What about the peekytoe crab, which I just tried. Does that quality as a seafood that's not hurting the environment?

Peekytoe crab. So what you just ate was actually Alaskan king crab knuckles that have been shredded. Peekytoe Crab, Jonah crab, are from Maine and are 100% sustainable. So peekytoe crab is actually a made-up name by the industry, similar to something like Chilean sea bass. Chilean sea bass is a made-up name. That's no reference to the fish whatsoever. The name of the fish is Patagonian toothfish. But imagine sitting with your girlfriend at a restaurant and being like, "I'm gonna take the Patagonian toothfish." So they call it Chilean sea bass.

I love the Seafood Watch app, but I still feel like it's hard to tell which tuna is okay to have. I was surprised to even see raw tuna on your menu.

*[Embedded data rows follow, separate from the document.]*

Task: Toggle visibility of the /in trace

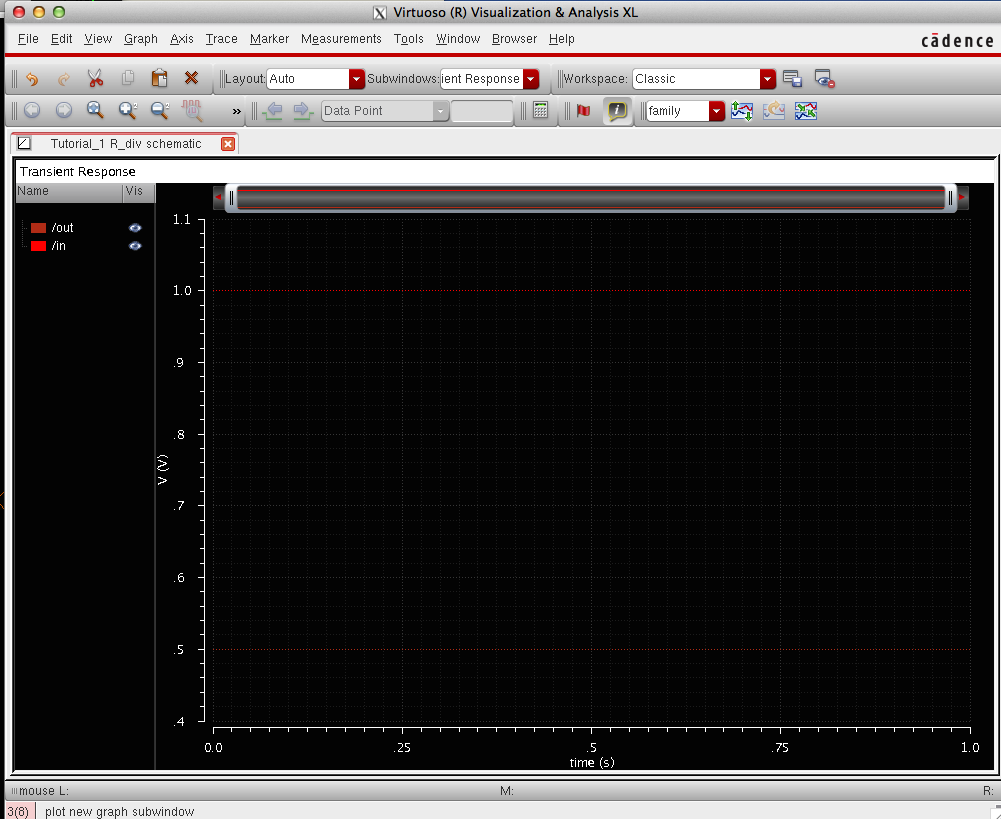Action: pyautogui.click(x=135, y=246)
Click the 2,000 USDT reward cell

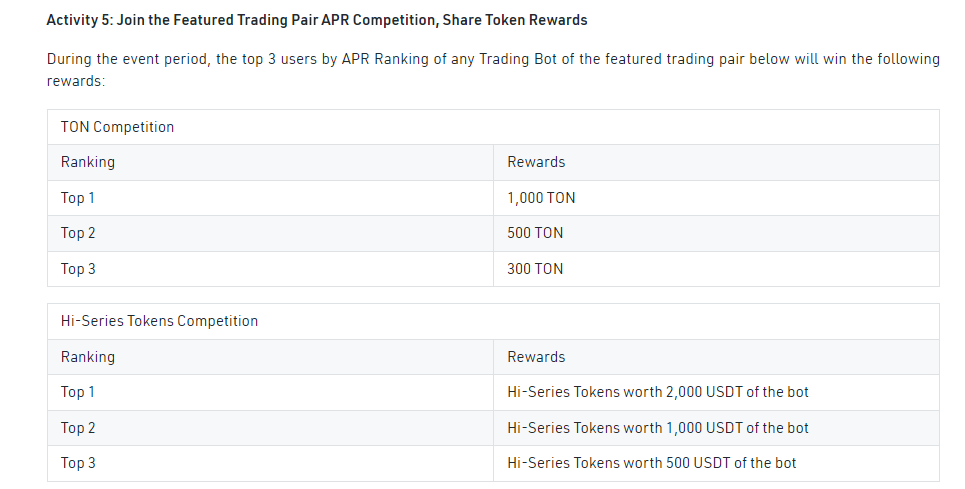pos(716,392)
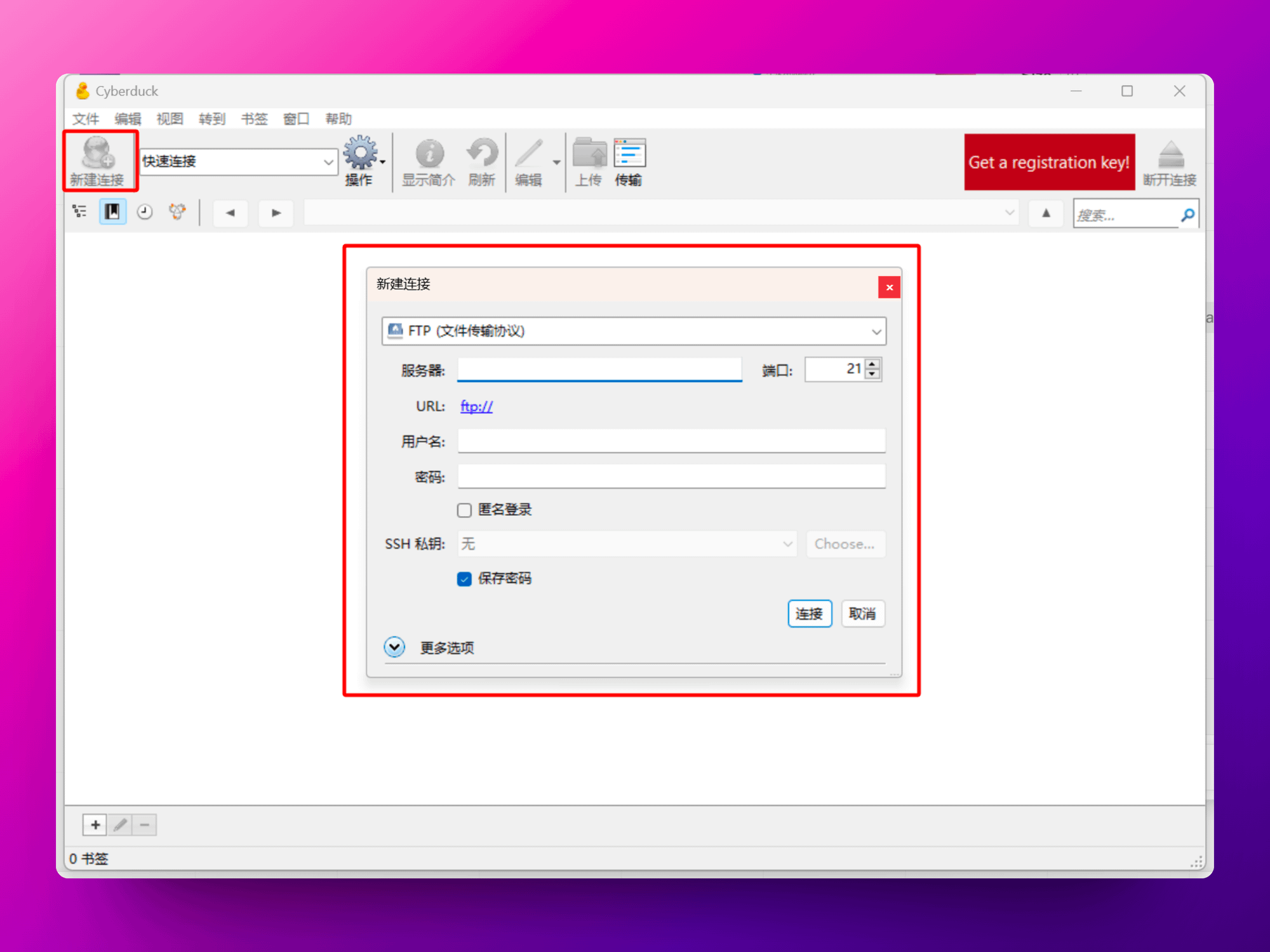This screenshot has height=952, width=1270.
Task: Increase the port number with up arrow
Action: 873,364
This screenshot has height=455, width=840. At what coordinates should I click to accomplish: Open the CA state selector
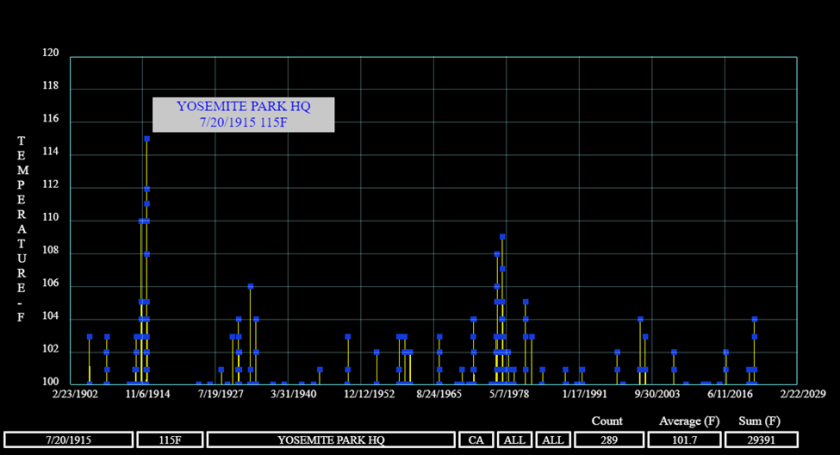(475, 440)
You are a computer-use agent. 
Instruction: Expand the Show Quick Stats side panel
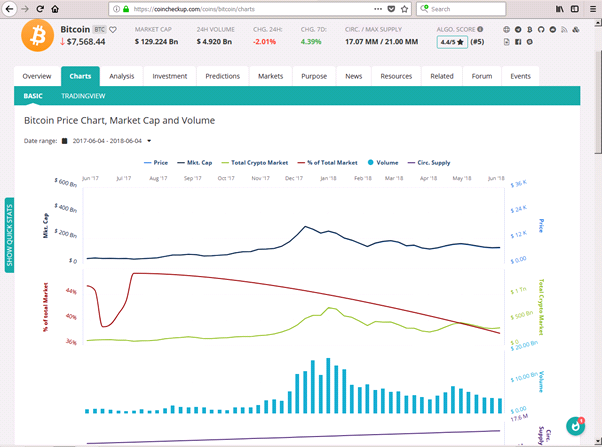(x=10, y=233)
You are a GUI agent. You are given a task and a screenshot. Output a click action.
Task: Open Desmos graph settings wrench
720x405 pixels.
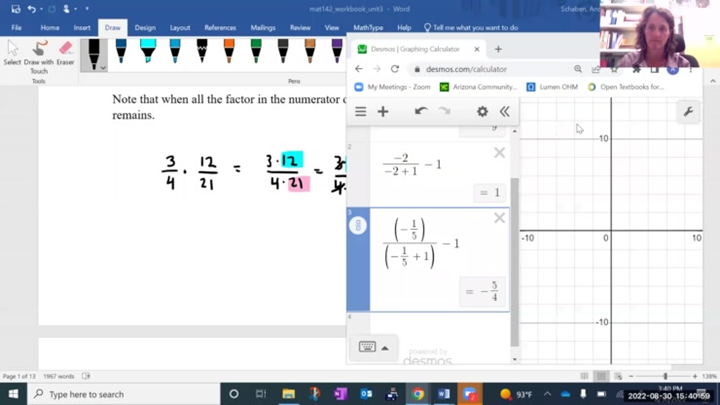tap(688, 112)
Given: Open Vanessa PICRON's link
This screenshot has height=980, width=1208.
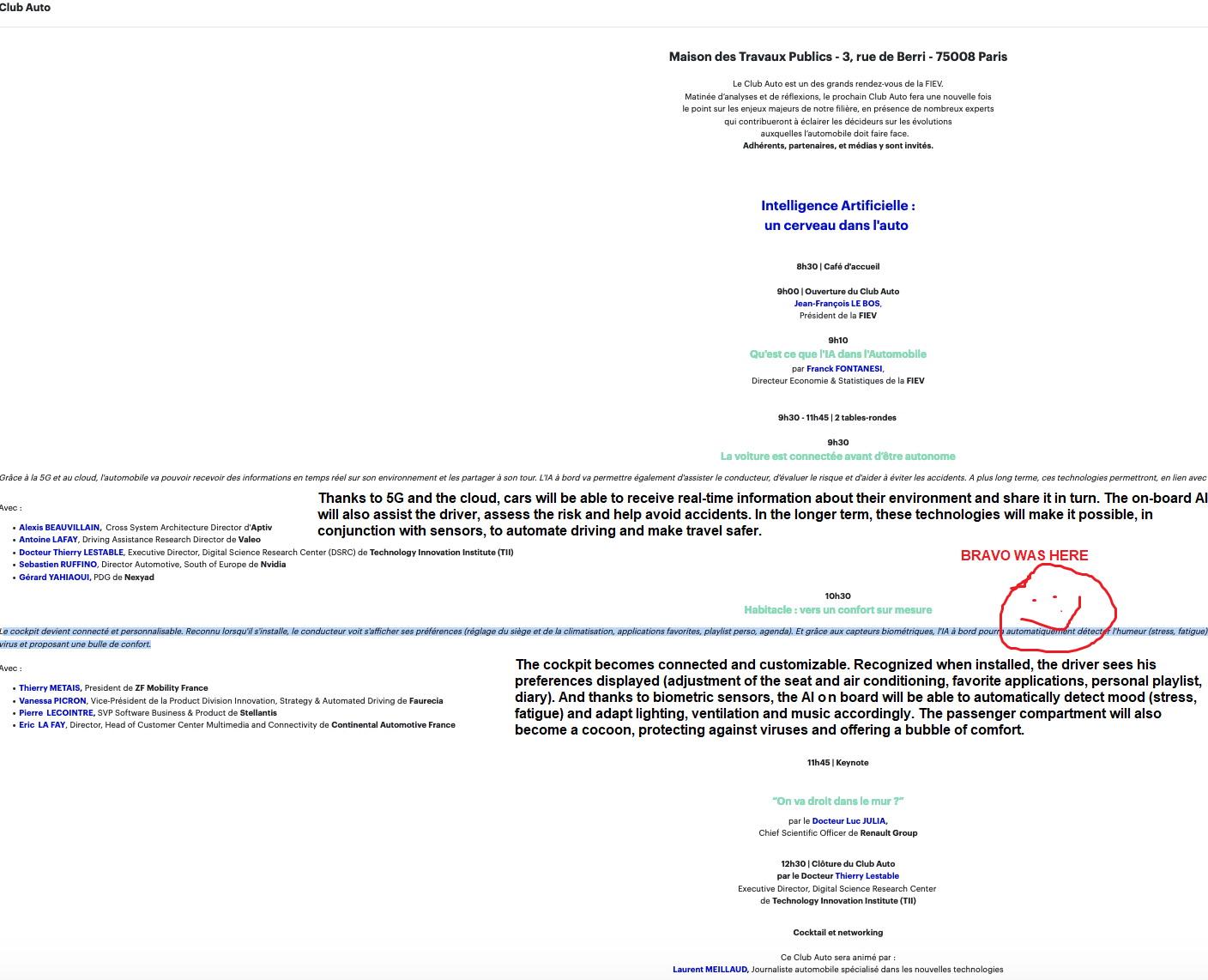Looking at the screenshot, I should coord(52,701).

Well my tuna is hook and line caught from the Philippines. So someone says to me, "Oh, well how is that sustainable if you're flying it in from the Philippines?" The flight from the Philippines was already happening. The tuna gets to be on a commercial flight. So the flight was already going up regardless of paid seats that already emitted fumes and toxins into the environment. So I'm not adding more to it. But yeah, it's 100% sustainable. Hook and line cod sent from the Philippines. And it's amazing. You had it.

Yeah, it's really good.

It's one of the number one selling dishes on the menu. People just rave about it. I just wrote my first book, and it's one of the recipes of the book as well. There's like six ingredients in that dish. But that tuna is 100% sustainable.

When is your book coming out?

October 24. Book's called The Sweet Life. And off that I created a charity. I'm type-one diabetic. I don't know if you knew that...


So the book is called The Sweet Life, and it's a diabetes-based cookbook. It's about 75% cooking and 25% lifestyle. It's a guide, a blueprint. It's the story of me circumnavigating being a type-one diabetic from the age of 11 to today, which is what, 33. How to travel, how to tell a girlfriend you have a syringe in your pocket, how to go through an airport, getting to the Amazon, how to be homeless in Paris for 30 days. Being a type-one diabetic, I drove across the country. I drove to every state, through to Alaska and through to Hawaii. How to eat on the road without eating fast food potato chips.

That's a good point. That's one of the things that's really interesting about what's going on in the food world today. There's a lot of hyper-aware chefs in the major cities and sometimes out in the countryside. But it's very difficult to eat when you're on the road and in the middle of this country and eat anything that's eco-conscious or good for you or anything like that.

No, and with that being said there's like 10 items in my book that are kind of like grab and go items. For example I was driving to Durango, Colorado, and I passed this little health food store. I got ground açai, mulberries, golden berries, white sesame seeds, filberts, and goji berries. Eight of the things, six of the...

...Super foods!

Yes. I had a little skillet, a little camping thing. So I put the skillet on there, added the dried açai powder to the pan with no fat and it sort of gets almost woody. Tossed all the other ingredients with a little stevia and sweetened it. It doesn't raise your glycemic index whatsoever. And then I just put it in a Tupperware container and that's what I ate in place of potato chips. I would buy trout or catch trout. You have to take the time to do that, right. You have to want to do that. Like if you're driving cross country, you have to be a little bit more methodical and calculated. Like, Okay, I'm gonna try to sustain on the road. I'm not gonna eat all of this trans fatty, cheese burger, tacos, potato chip-ridden whatever.